GOAL |
Can you rewrite the items between the lines holding "Where should I" and "[x=164, y=32]", inclusive, with their requests, and scale every coordinate in the answers by 1.95, rounding to whole numbers with halves rounded up? Reproduce only those lines and leave out the pictures.

EXCERPTED RECORDS |
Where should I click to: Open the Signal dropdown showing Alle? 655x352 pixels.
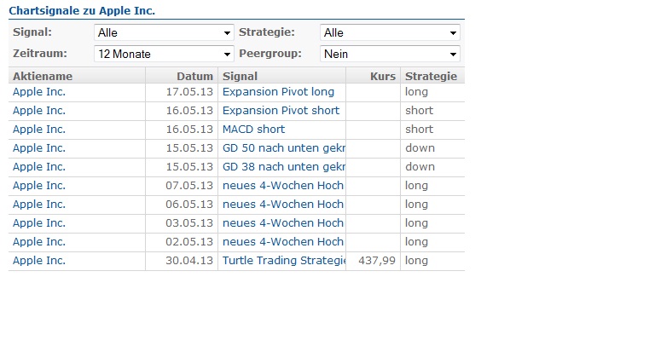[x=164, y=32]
* * *
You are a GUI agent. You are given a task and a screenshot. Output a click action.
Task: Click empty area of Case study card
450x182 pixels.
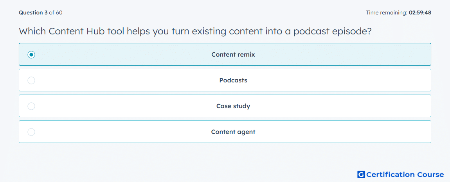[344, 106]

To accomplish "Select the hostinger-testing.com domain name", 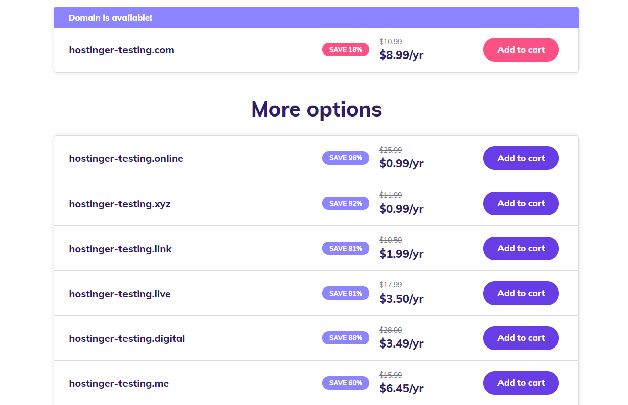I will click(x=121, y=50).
--
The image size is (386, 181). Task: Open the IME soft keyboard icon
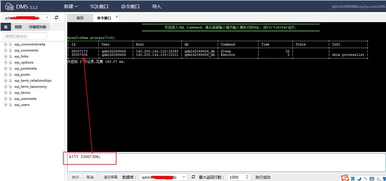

EXERCISE RESPONSE |
Where should I click to: Open the Signal dropdown showing Alle? 655x352 pixels.
[x=320, y=62]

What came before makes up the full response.